**PAGE EXCERPT**
Thursday, March 12, 2009

Living Life - Adapting vs Settling

Adaptability is a phenomenal asset. It allows us to change as our environment changes, and still flourish. Adaptability is a two-edge sword, though. Often, we may not notice when adapting morphs into settling for the way things are - inertia.

When I became disabled, my income dropped by 75%. I cut expenses. Plain pasta with a sprinkle of grated cheese became my daily meal. Clothing is rarely purchased, and only if my clothing is falling apart, and replacements can be found at deeply discounted prices. My home is kept dim to cut electric costs, with the drapes close because open drapes let out the air conditioning, or heat. I stopped going anywhere other than to the doctor; pharmacy; and grocery store because of transportation, and other, costs. I sensibly adapted to the loss of income, but at some point I went from adapting to inertia. I settled.

Enjoying meals was a distant memory. Eating became an annoying chore. My standard of dress became "street legal", i.e. I was suitably covered, without regard to my appearance. I memorized the layout of my home, but never looked at it, because the light was too dim to see it. I no longer had enriching, fun experiences. Living life became a vague memory that would sometimes surface in a dream. Existing became all encompassing.

Little things began to wake me up from my day to day existence. I realized I had blinders on to the possibility of other inexpensive food stuffs. I noticed that I would throw on any clothing, of any color and pattern, as long as I was covered up. Anyone who stopped by my home would say the same thing, "Why is it so dark in here?" I realized that while I had made necessary changes, I had forgotten to keep going, to keep living. It was worse than being in a rut, because I didn't see my life as being monotonous and static. The inertia was a blanket that seemed to keep me warm, but was actually smothering me.

**DATA SECTION**
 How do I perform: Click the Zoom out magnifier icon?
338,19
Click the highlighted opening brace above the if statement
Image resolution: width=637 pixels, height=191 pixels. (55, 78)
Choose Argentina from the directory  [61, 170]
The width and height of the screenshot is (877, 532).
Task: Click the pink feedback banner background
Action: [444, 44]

---

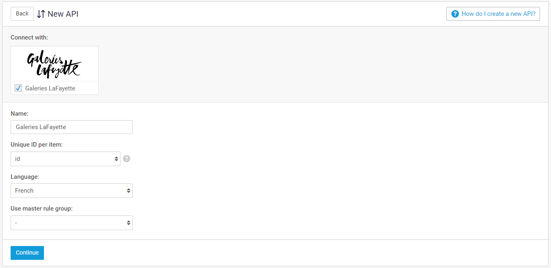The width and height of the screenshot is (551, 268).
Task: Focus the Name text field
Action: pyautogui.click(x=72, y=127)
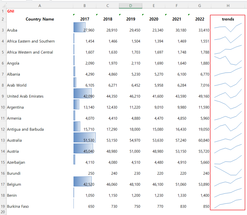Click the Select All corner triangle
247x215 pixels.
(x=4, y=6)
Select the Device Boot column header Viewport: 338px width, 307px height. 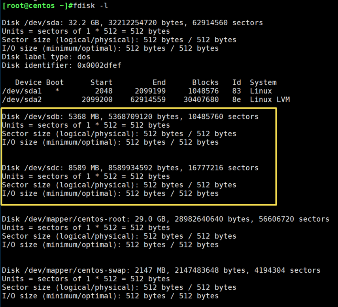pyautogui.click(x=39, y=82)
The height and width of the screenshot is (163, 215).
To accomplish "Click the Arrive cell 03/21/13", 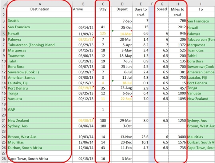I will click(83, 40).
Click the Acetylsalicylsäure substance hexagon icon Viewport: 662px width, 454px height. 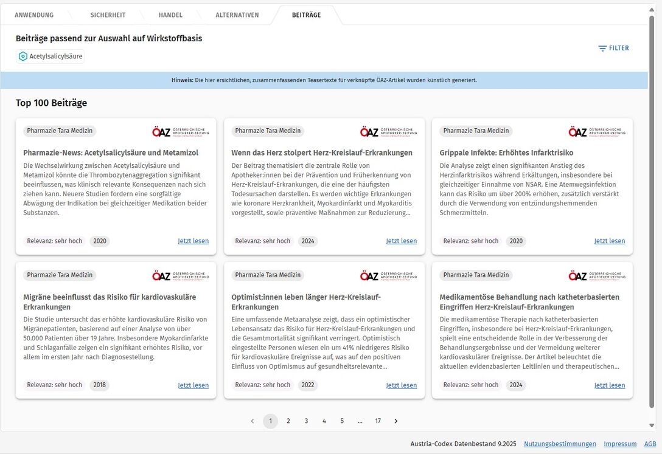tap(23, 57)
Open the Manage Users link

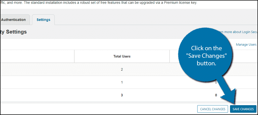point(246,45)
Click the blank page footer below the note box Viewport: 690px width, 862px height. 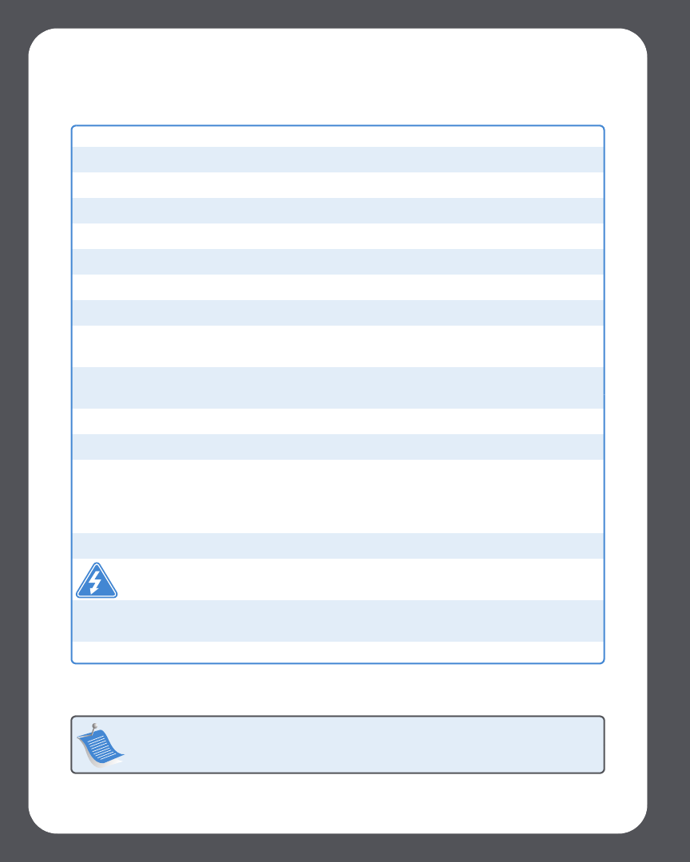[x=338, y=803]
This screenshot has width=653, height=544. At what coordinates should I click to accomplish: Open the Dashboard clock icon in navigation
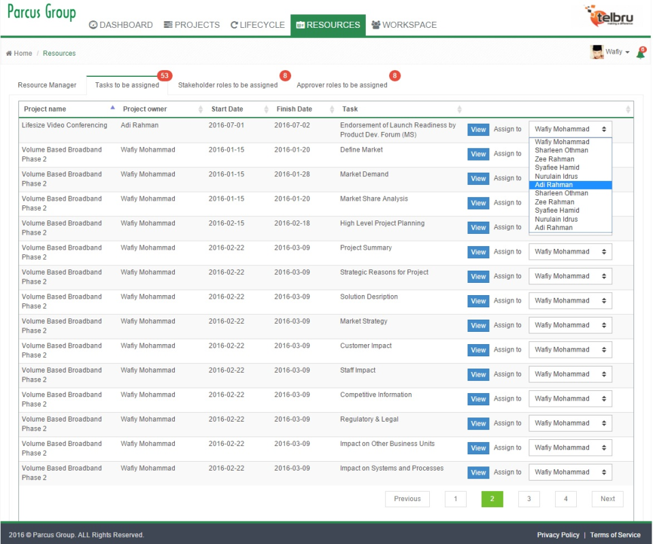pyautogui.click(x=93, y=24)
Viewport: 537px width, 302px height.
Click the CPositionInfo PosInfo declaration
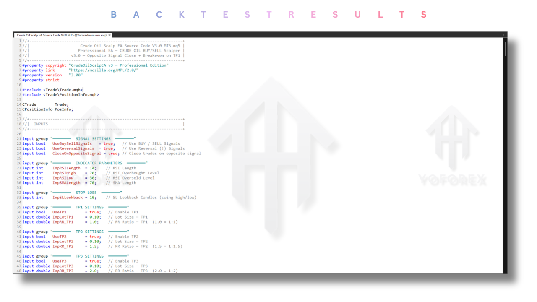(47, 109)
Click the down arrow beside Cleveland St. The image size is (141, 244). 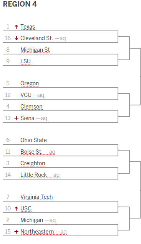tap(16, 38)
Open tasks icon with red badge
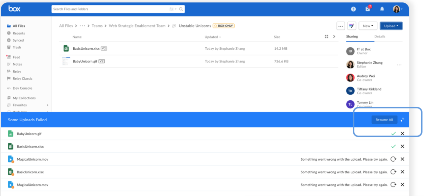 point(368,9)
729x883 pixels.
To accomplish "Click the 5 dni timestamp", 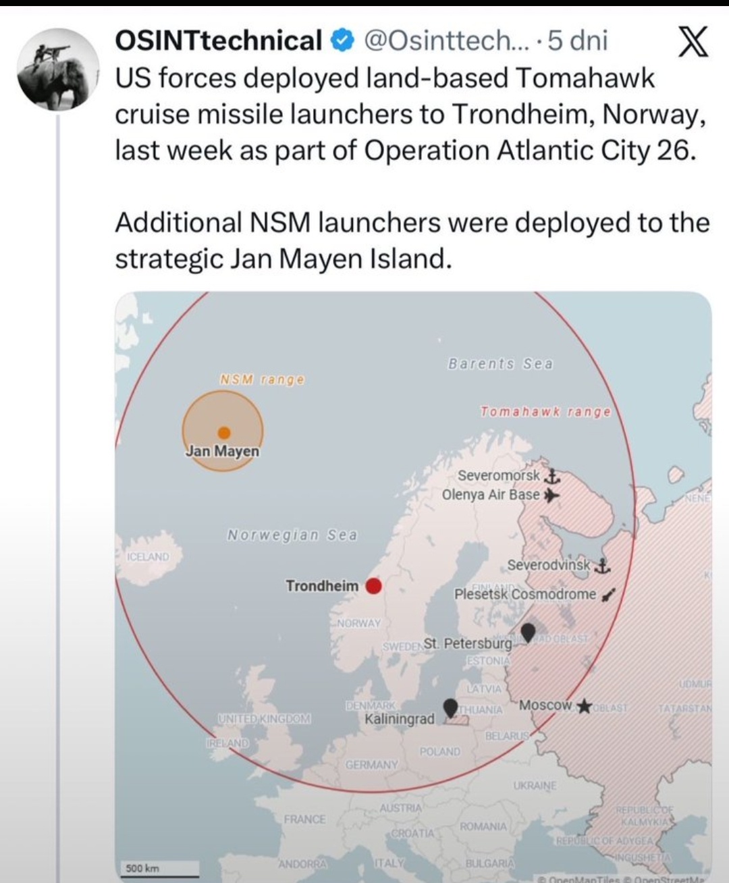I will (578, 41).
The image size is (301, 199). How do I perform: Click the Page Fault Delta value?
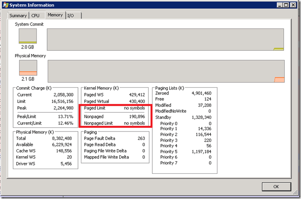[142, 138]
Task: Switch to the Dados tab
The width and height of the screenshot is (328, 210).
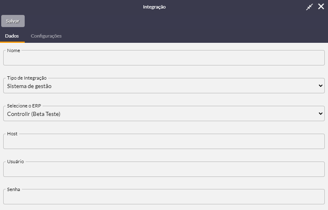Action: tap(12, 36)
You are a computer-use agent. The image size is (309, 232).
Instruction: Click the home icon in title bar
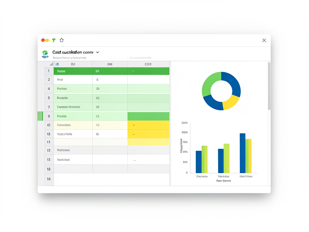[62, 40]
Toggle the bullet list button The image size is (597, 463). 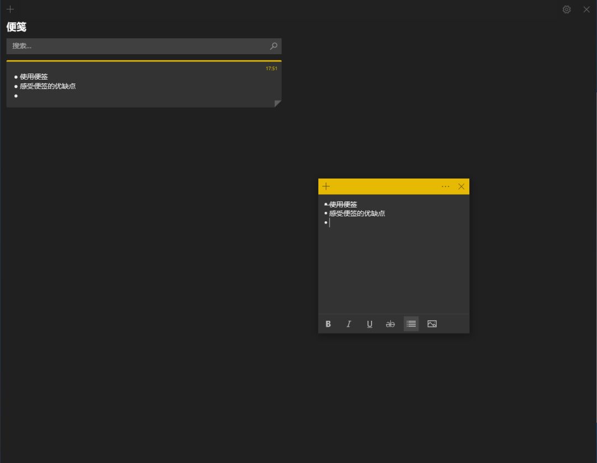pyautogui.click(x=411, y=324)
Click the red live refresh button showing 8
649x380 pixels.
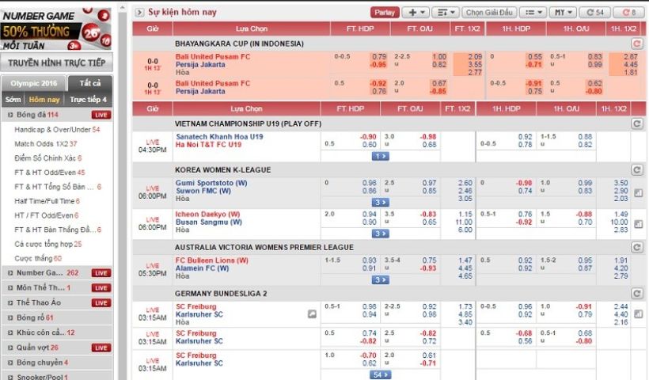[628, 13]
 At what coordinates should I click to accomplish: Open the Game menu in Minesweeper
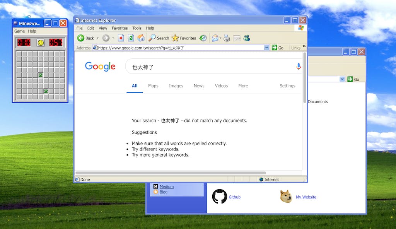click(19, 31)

**WORK TASK 1**
Answer these questions using the post on adapting versus settling:
(a) By what percentage did the writer's income drop after becoming disabled?
(b) What became the writer's daily meal?
(c) What would anyone who stopped by the writer's home say?
**WORK TASK 2**
Duplicate the portion of the post on adapting versus settling starting with "Living Life - Adapting" and going on through "inertia. I settled.".

**TASK SOLUTION 1**
(a) 75%
(b) Plain pasta with a sprinkle of grated cheese
(c) "Why is it so dark in here?"

**TASK SOLUTION 2**
Living Life - Adapting vs Settling

Adaptability is a phenomenal asset. It allows us to change as our environment changes, and still flourish. Adaptability is a two-edge sword, though. Often, we may not notice when adapting morphs into settling for the way things are - inertia.

When I became disabled, my income dropped by 75%. I cut expenses. Plain pasta with a sprinkle of grated cheese became my daily meal. Clothing is rarely purchased, and only if my clothing is falling apart, and replacements can be found at deeply discounted prices. My home is kept dim to cut electric costs, with the drapes close because open drapes let out the air conditioning, or heat. I stopped going anywhere other than to the doctor; pharmacy; and grocery store because of transportation, and other, costs. I sensibly adapted to the loss of income, but at some point I went from adapting to inertia. I settled.